Developing for the iPhone

Man, Android is a lot easier to develop for than the iPhone. Admittedly, part of this is my detestation for Objective C, but part of it is that the Android framework is very simple.

I’m having a really hard time forcing myself to even look at Objective C, let alone write it.

7 Comments

  1. Stan Switzer says:

    Not feelin’ the “magic?” The iPad is powered by unicorn tears.

  2. I’ve got this flexagon flexer applet that flexes a virtual hexaflexagon. See http://www.kathrynhuxtable.org/blog/Flexagons for more info. See the “Interactive flexer” for the applet.

    I converted it into an Android app with no trouble, of course, because Android has Java and it was a matter of converting the libraries from AWT to Android. Not a lot of work.

    It’ll be more work for the iPhone and iPad, because I’ll be converting the language, but it’ll be doable. I just don’t want to do it.

    You know, and I know, because we discussed it last week in Sunnyvale, that there’s nothing magical about the iPad.

  3. Stan Switzer says:

    I was killing time in an Apple store last night (I commented to my daughter: these iPads are like the massage chairs at the Sharper Image–where my kids were banned for life!). A customer was incredulous about no Flash or Java and the sales guy was repeating the company line… rather unconvincingly I might add. It was pretty clear he didn’t believe it either.

    Anyway, FWIW, my feeling is that a language is just a language but in the 21st century you’d better have a really good reason for writing unmanaged code. I dunno, maybe process sandboxing will save yer bacon, but it still seems nutty to me. The only problem with Java for GUIs is that the portable toolkits are not very good and the non-portable ones don’t speak to people all hung up on “write once.” But I’m old enough to remember when Java was supposed to be a first-class Cocoa language and that might have worked out pretty well if Apple were really serious about it.

    Anyway, Java’s a great choice as a mobile programming language, provided there’s a decent programming model. Sounds like you’re diggin’ it.
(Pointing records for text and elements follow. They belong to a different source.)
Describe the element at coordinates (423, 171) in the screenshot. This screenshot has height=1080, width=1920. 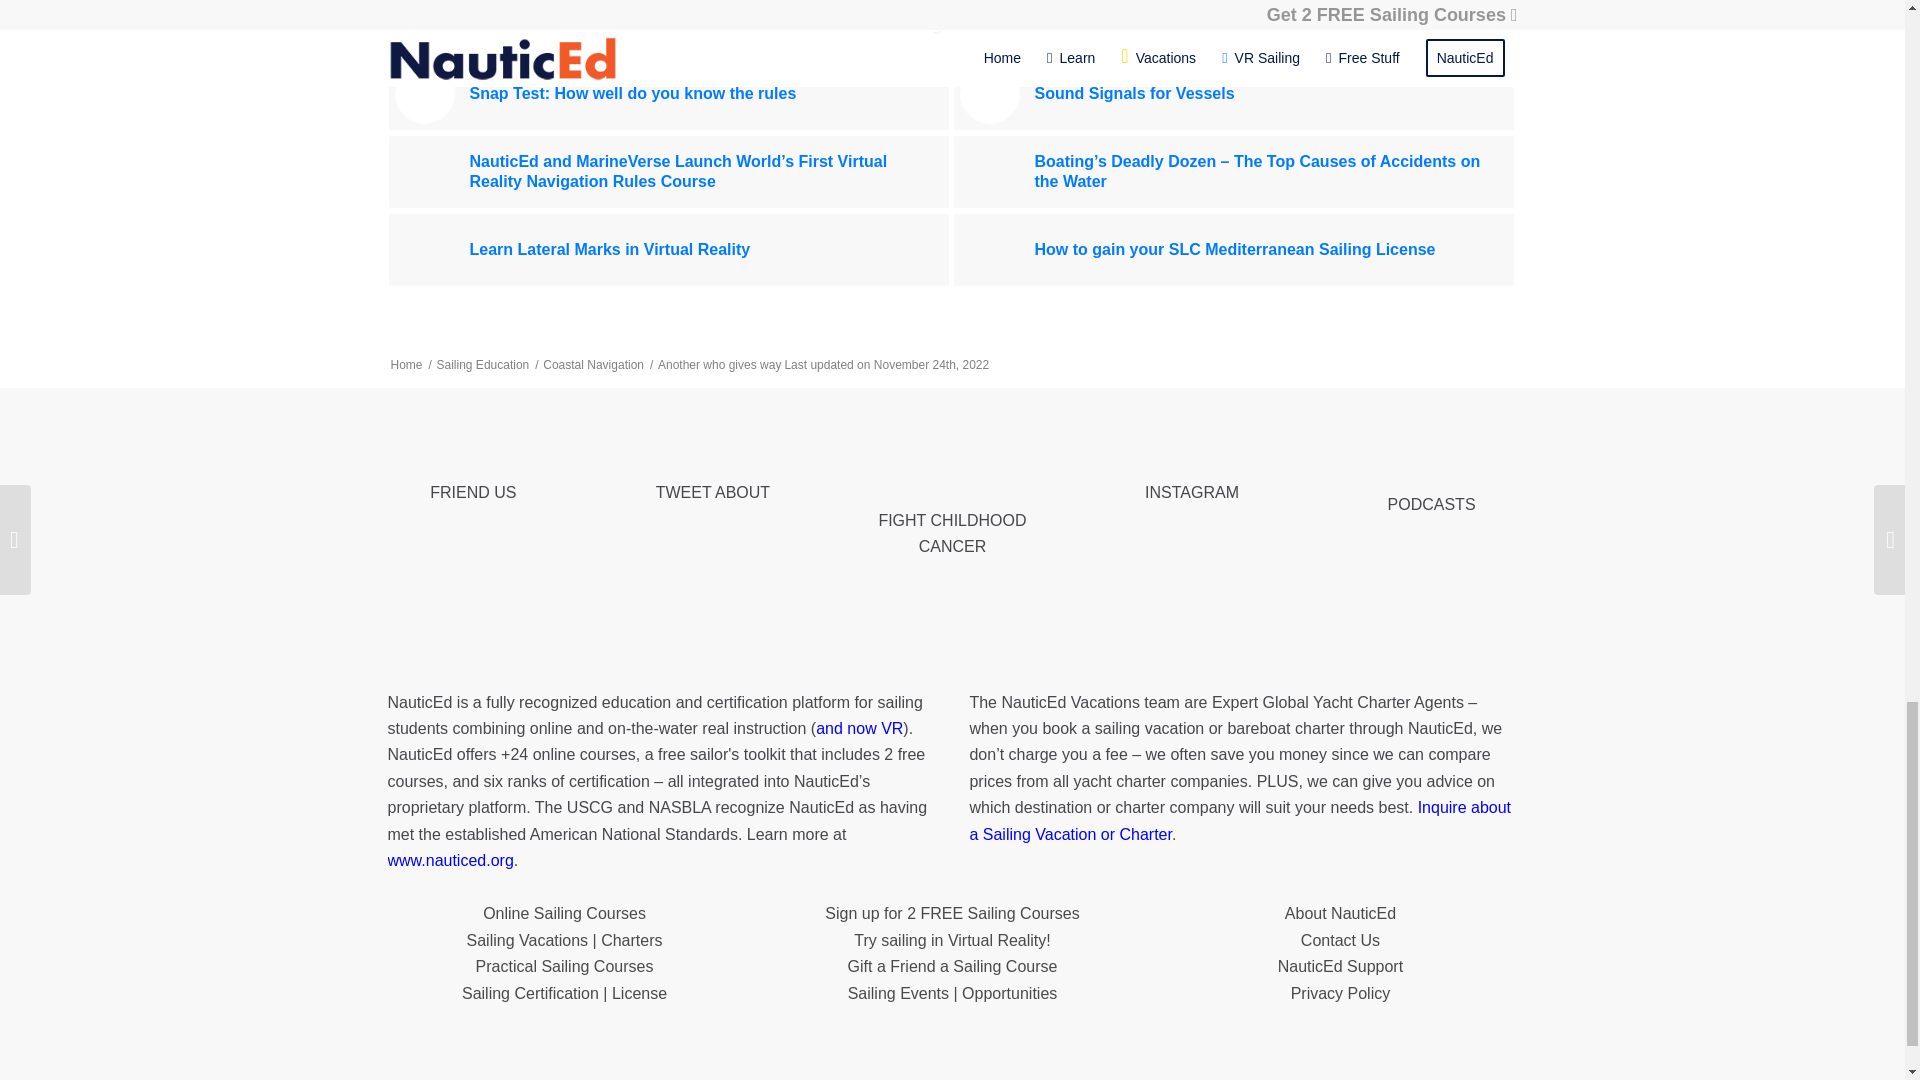
I see `NauticEd-VR-Navigation-Rules-Course-featured` at that location.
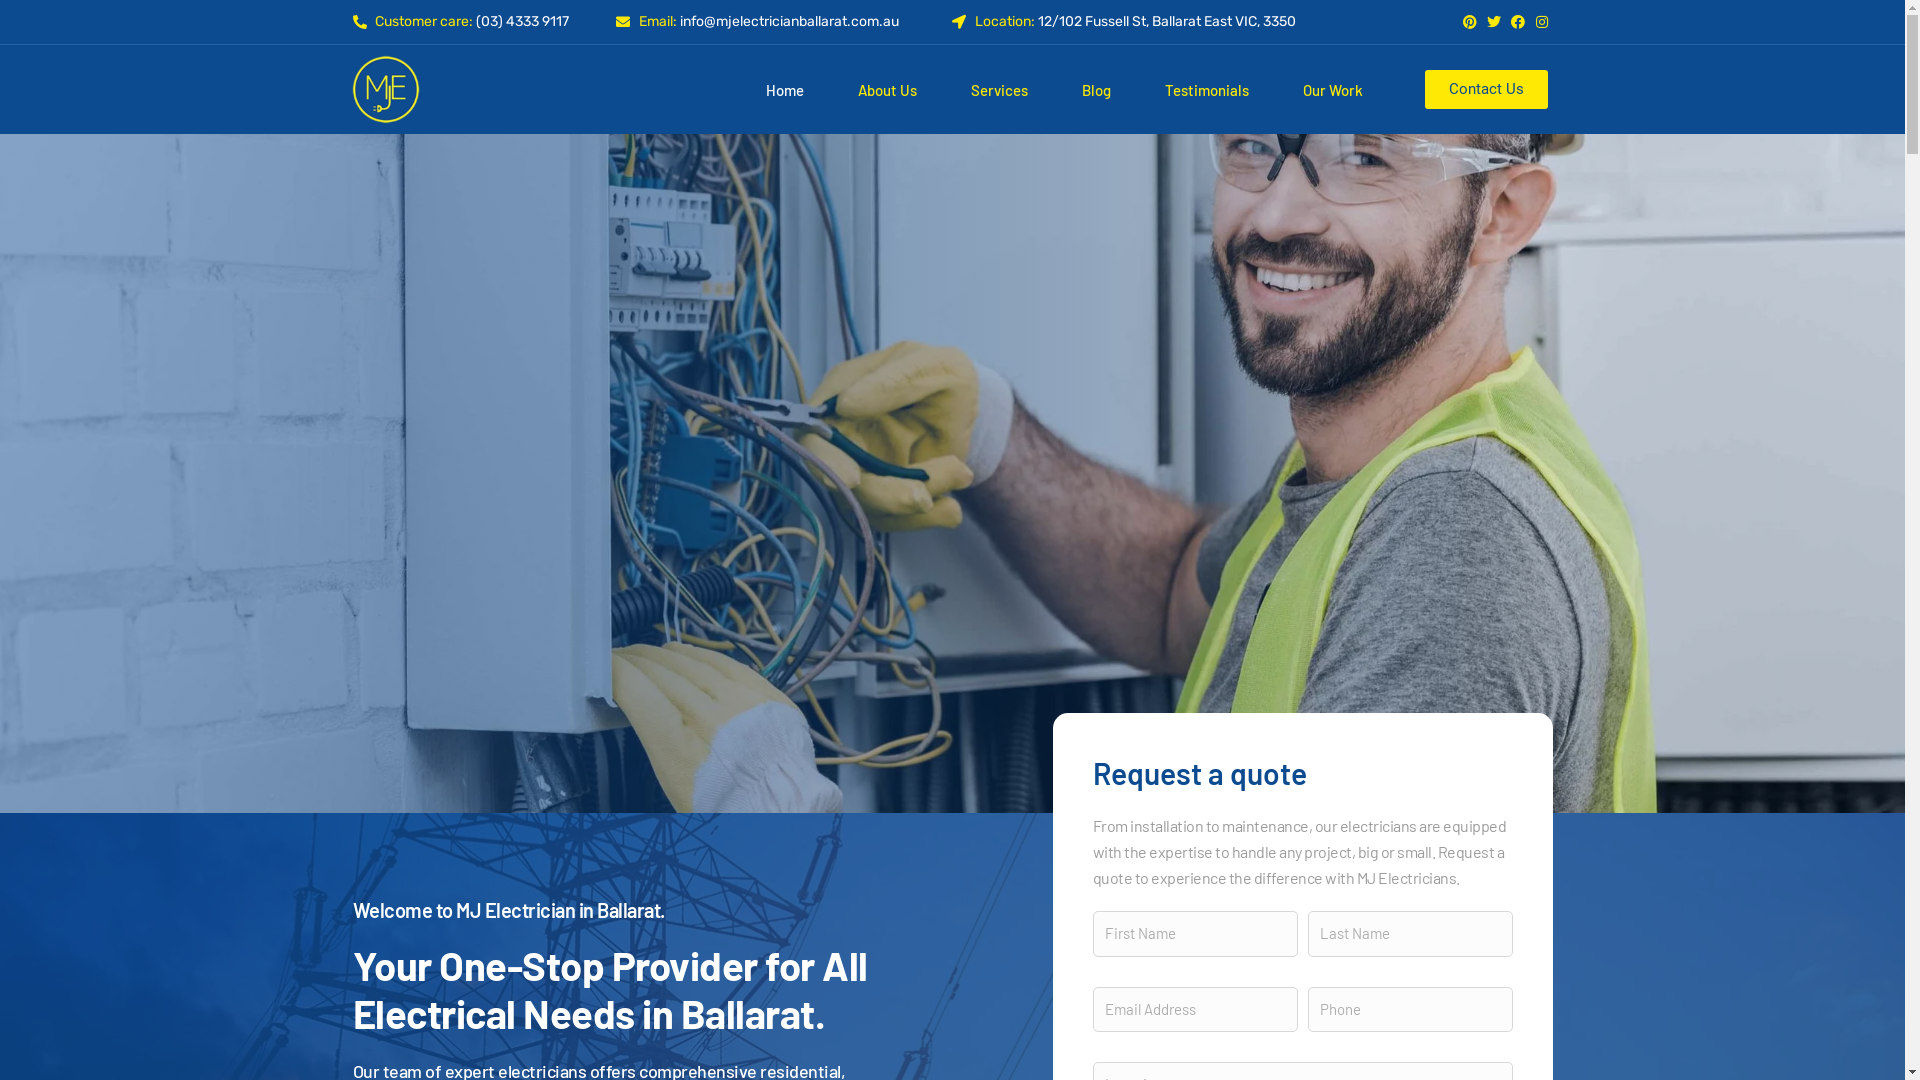 This screenshot has height=1080, width=1920. What do you see at coordinates (785, 90) in the screenshot?
I see `Home` at bounding box center [785, 90].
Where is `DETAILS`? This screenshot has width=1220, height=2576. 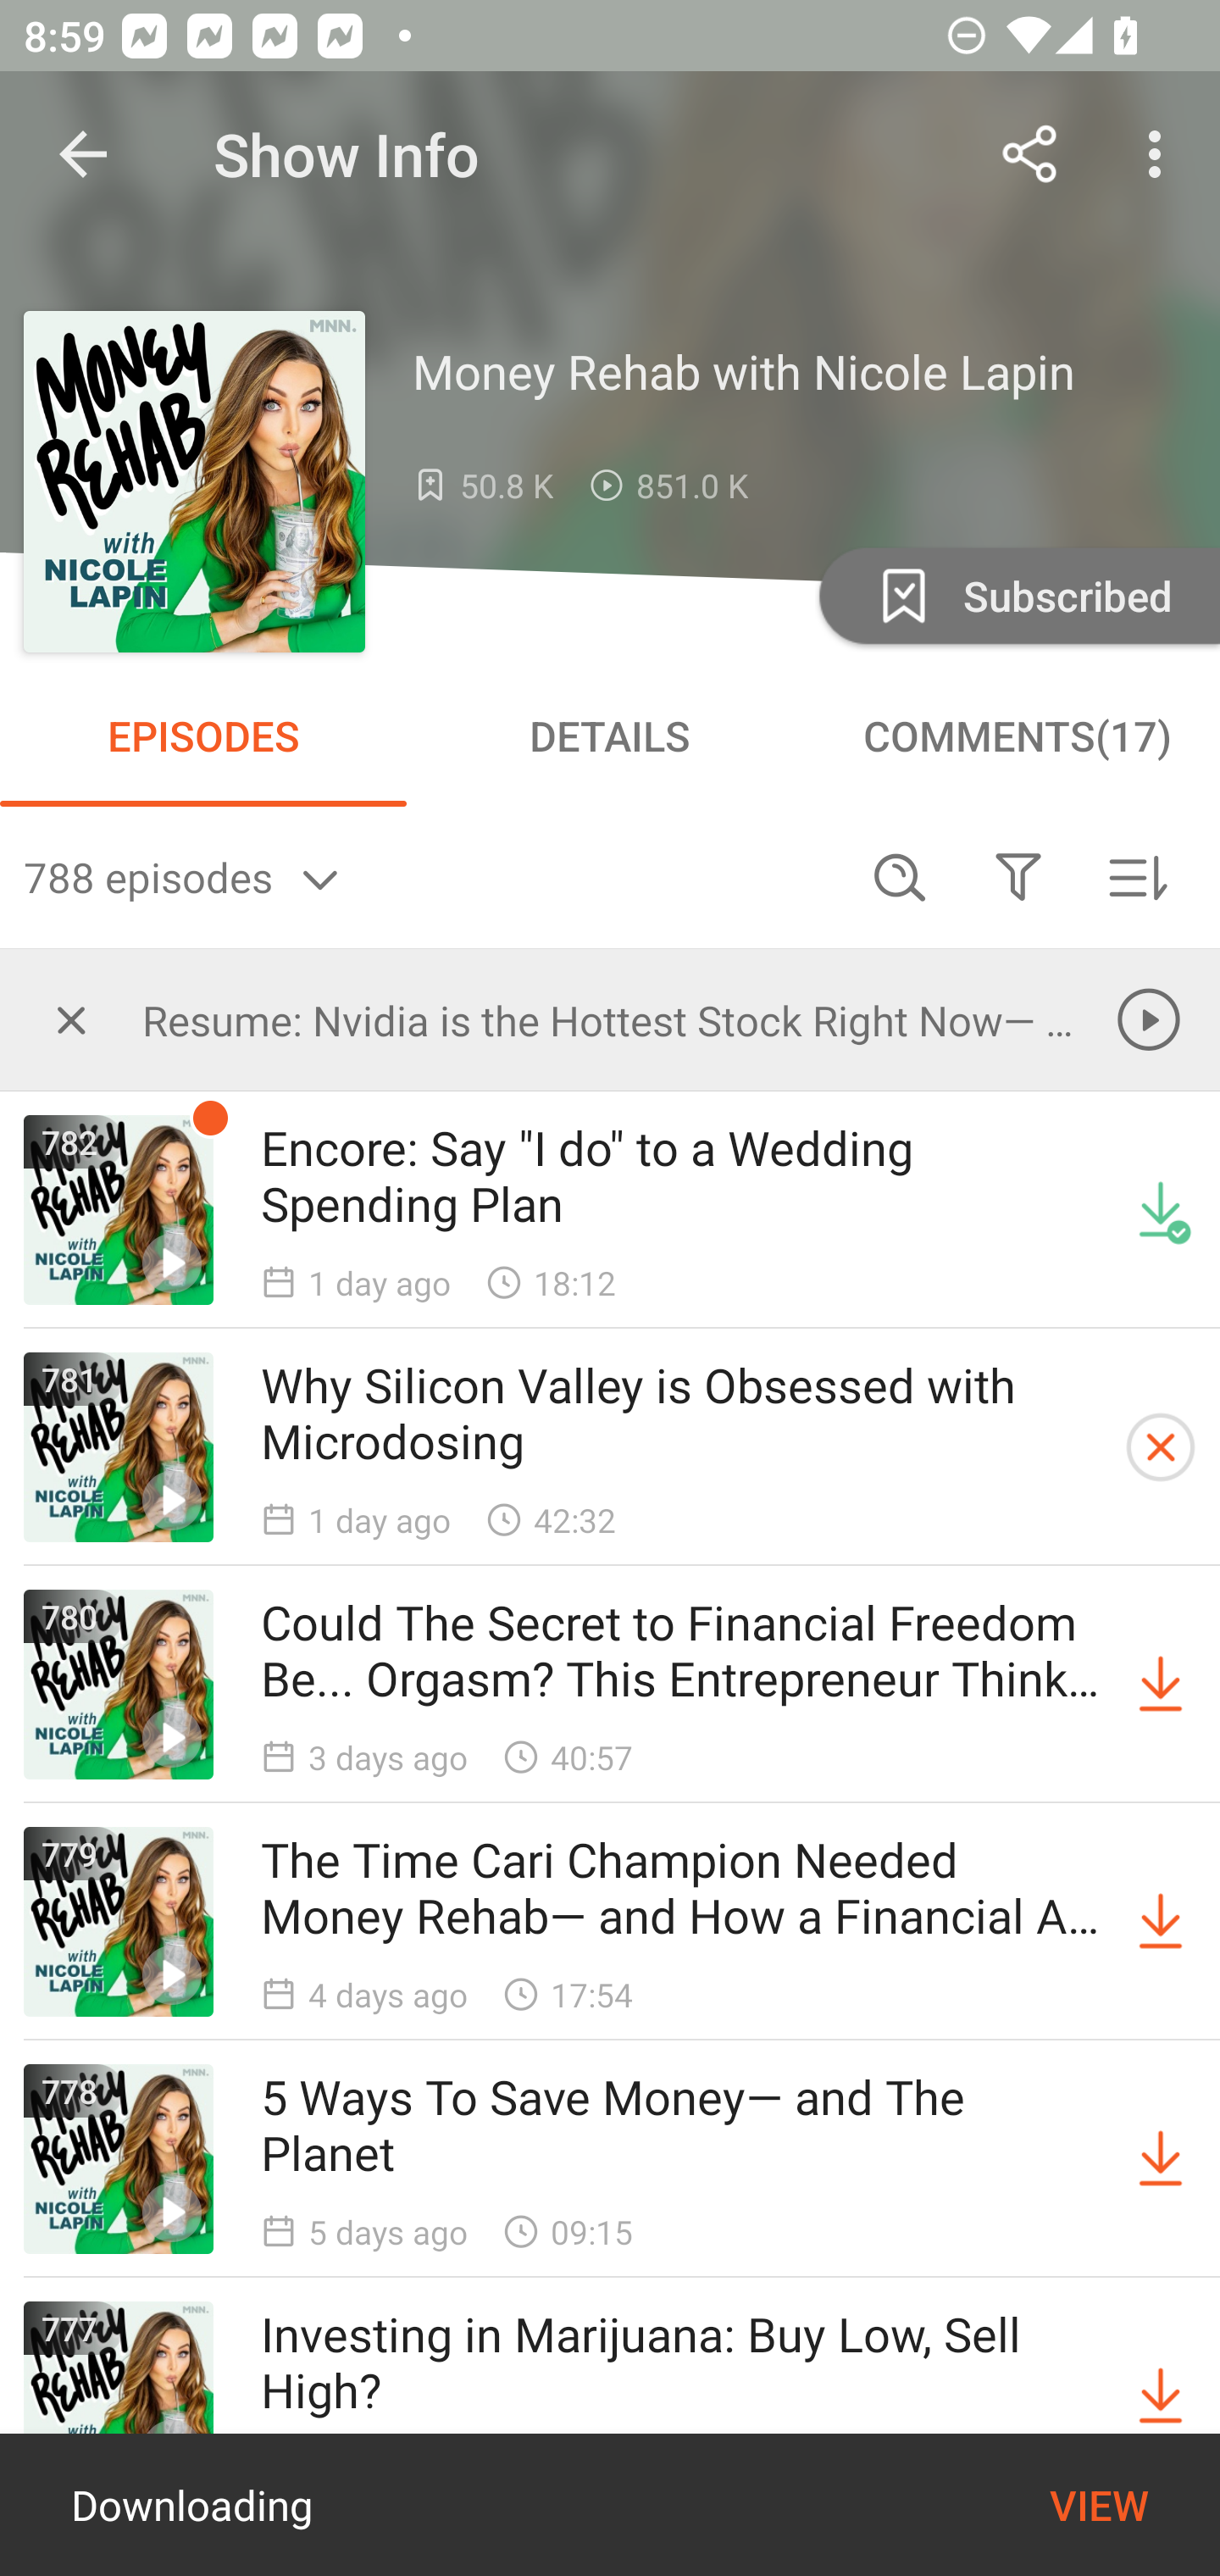
DETAILS is located at coordinates (610, 736).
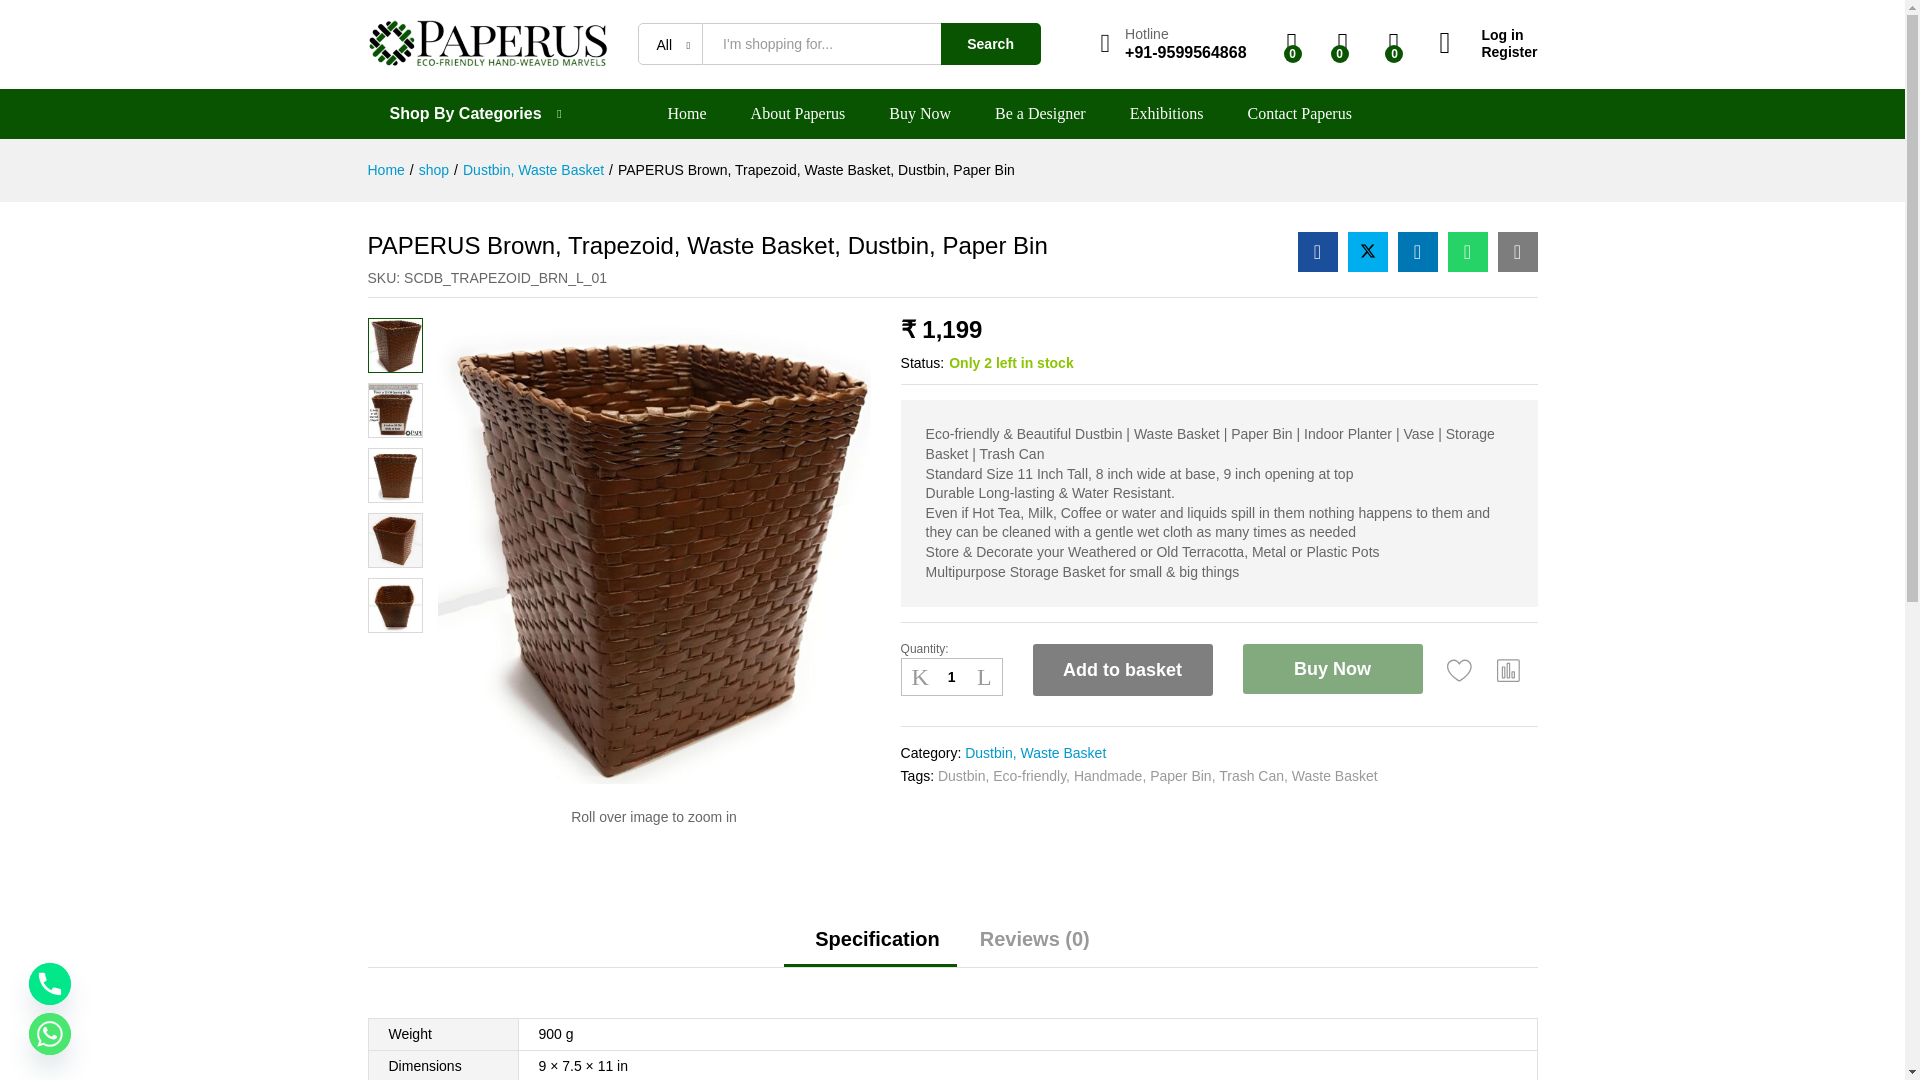  I want to click on About Paperus, so click(798, 114).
    As for the “magic,” I have that all figured out:
    iPad = iPhone – phone – camera + Miracle Grow.

    But seriously, it’s a great product that moves the game forward. A “good first-generation device” as they say. :) In next-gen devices you won’t have to choose between two primitive, error-prone languages.

  4. Banned for life! Wow!

    What do you mean by “unmanaged”?

    Yes, a language is a language, but some are uglier than others.

  5. Ah. I see. “Managed code” is some kind of Microsoft freeze-dried bullshit.

    It looks okay, but Java *is* managed code of a sort. Just not Microsoft managed code.

  6. Stan Switzer says:

    Oh, no, I just mean generically languages like Java where you can’t scribble all over memory.